__Exercise instructions__. Each line of the data holding "will" should be found and copied.

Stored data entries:
******************************

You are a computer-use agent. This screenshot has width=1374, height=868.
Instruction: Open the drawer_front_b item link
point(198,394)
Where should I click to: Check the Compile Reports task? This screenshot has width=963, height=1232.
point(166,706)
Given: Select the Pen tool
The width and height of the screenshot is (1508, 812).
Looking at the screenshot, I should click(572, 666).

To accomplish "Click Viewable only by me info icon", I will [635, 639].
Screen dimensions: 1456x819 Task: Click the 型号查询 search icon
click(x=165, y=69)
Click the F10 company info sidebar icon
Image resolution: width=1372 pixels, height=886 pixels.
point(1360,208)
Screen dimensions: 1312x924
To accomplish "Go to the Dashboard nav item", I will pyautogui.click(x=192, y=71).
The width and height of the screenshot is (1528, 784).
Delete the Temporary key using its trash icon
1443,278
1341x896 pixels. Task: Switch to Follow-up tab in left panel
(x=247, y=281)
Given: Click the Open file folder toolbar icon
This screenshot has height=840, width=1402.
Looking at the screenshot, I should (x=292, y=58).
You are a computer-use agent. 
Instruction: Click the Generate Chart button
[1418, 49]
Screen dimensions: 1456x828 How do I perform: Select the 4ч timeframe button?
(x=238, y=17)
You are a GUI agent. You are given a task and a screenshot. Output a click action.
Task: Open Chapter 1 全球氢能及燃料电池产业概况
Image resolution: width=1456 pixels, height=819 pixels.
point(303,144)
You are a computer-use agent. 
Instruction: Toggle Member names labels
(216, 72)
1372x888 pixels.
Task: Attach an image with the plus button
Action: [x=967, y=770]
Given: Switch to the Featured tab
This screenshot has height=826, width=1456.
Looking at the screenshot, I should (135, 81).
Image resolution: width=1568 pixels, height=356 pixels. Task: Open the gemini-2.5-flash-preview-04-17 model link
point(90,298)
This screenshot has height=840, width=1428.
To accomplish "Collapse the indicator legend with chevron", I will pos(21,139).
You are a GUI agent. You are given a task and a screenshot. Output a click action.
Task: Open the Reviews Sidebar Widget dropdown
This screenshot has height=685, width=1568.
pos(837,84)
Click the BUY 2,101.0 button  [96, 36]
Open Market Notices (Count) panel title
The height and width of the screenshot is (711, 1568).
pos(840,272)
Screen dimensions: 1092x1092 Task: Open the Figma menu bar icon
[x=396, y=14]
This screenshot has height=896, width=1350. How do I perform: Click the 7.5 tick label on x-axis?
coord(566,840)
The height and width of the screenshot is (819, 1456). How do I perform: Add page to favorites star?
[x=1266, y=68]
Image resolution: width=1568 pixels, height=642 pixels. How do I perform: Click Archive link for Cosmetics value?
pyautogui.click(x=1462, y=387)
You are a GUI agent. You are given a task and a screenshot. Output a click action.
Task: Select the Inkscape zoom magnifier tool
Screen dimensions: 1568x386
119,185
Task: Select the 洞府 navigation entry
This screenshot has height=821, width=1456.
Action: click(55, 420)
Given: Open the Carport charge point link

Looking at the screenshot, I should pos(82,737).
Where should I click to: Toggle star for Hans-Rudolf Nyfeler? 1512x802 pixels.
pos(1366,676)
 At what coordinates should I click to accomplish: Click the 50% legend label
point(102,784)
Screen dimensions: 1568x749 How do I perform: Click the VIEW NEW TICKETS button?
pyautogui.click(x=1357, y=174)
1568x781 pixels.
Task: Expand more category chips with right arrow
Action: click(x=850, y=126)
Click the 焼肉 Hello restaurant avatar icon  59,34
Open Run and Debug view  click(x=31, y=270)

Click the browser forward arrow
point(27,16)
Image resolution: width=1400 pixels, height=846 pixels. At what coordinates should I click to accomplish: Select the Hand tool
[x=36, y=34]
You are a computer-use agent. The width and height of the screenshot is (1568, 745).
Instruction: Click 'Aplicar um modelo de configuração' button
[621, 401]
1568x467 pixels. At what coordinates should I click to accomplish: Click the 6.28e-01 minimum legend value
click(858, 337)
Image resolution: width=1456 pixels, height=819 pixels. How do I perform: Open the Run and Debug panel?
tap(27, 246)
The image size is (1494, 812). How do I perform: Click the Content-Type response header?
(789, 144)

******************************

__Solution to this problem__.
To accomplish "Click Viewable only by me info icon", I will [635, 639].
To accomplish "Go to the Dashboard nav item", I will pyautogui.click(x=192, y=71).
To accomplish "Collapse the indicator legend with chevron", I will pos(21,139).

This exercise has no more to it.